Brian Nichols is the co-founder of Angel Squad, a community where you’ll learn how to angel invest and get a chance to invest as little as $1k into Hustle Fund's top performing early-stage startups

Key takeaways

  • Databricks raised a $5.24 billion Series L in December 2025 at a $134 billion post-money valuation and $190 per share, led by Insight Partners, Fidelity, and J.P. Morgan Asset Management.
  • Secondary units trade near $219.74 as of early June 2026, roughly 16% above the last round price and up about 97% over twelve months.
  • The company crossed a $5.4 billion revenue run rate in February 2026, growing 65% year over year, with more than $1.4 billion of that coming from AI products.
  • That puts the secondary at roughly 29x run-rate revenue, with demand outstripping available supply by 3.3 to 1.
  • Databricks does not allow direct stock transfers, so your only access is indirect: special purpose vehicles or forward purchase contracts. Both carry risks most buyers underprice.

Databricks crossed a $5.4 billion annual revenue run rate in February 2026. A year earlier it was around $3 billion. For a company that did roughly $1 million in revenue in 2015, that is one of the steepest curves in enterprise software, and the secondary market has noticed. Units that changed hands near $111 last summer now trade around $220.

So the appetite is real. The question is whether the price still makes sense at this altitude, and what you are actually buying when you click "invest" on a Databricks secondary. Let's get into the numbers, then the structure, because the structure is where most people lose money they did not need to lose.

What the Numbers Actually Say

Start with entry price versus the last round. The December 2025 Series L priced shares at $190. The secondary, per Notice's algorithmic consensus, sits near $219.74. That is about a 16% premium to the most recent primary price. Worth pausing on: you are paying more than the institutions paid six months ago, for stock that is harder to sell and comes with less information.

The per-share march tells the story plainly. Series J priced at $92.50 in December 2024. Series K hit $150 in September 2025. Series L landed at $190 that December. The secondary tacked on another 16% on top. That is roughly 2.4x on the primary in about a year, plus a secondary premium. For more on why a higher entry price quietly eats into your outcome, our breakdown of venture capital return multiples is the piece to read before you commit.

▸ **Dataset content**:
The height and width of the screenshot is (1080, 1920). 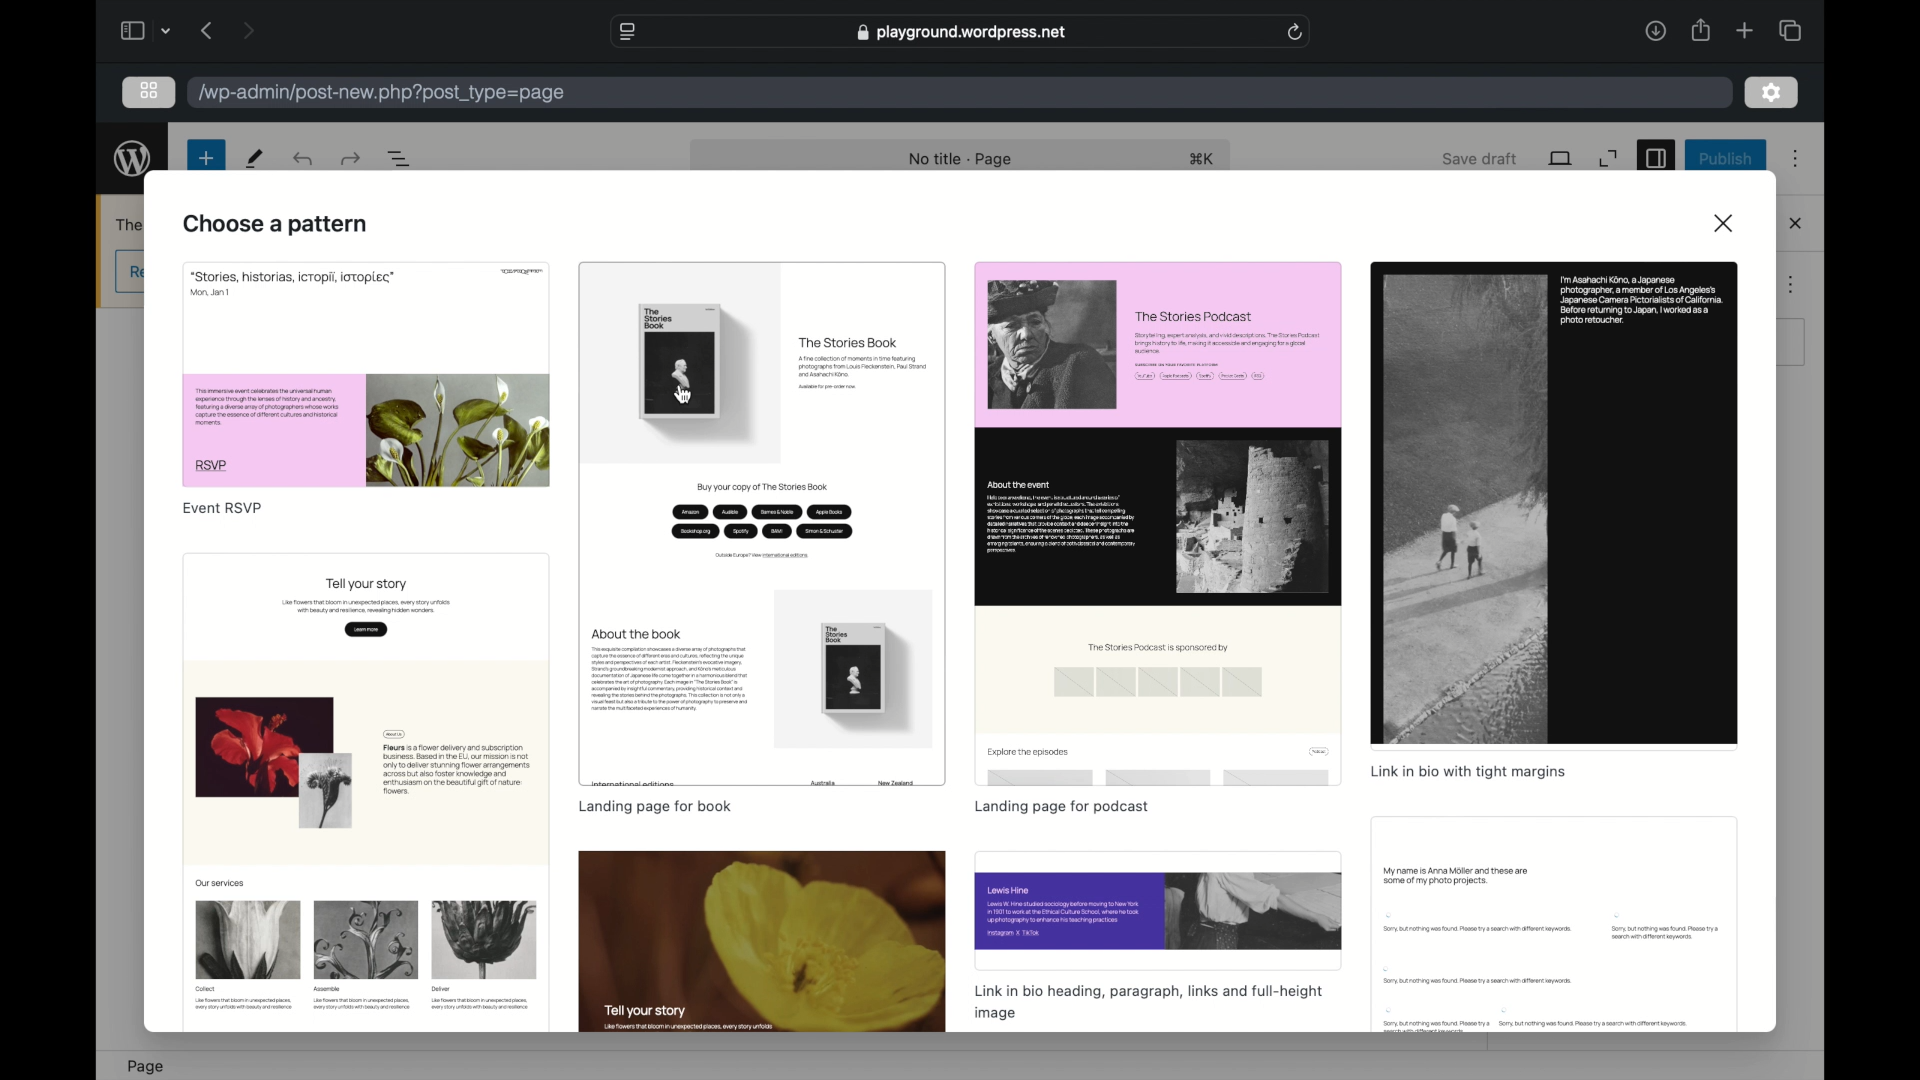 What do you see at coordinates (352, 159) in the screenshot?
I see `undo` at bounding box center [352, 159].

▸ **What the task asks**:
Which funding series does the Databricks text name, and at what per-share price was each one priced?

▸ **Result below**:
- Series J: $92.50 per share (December 2024)
- Series K: $150 per share (September 2025)
- Series L: $190 per share (December 2025)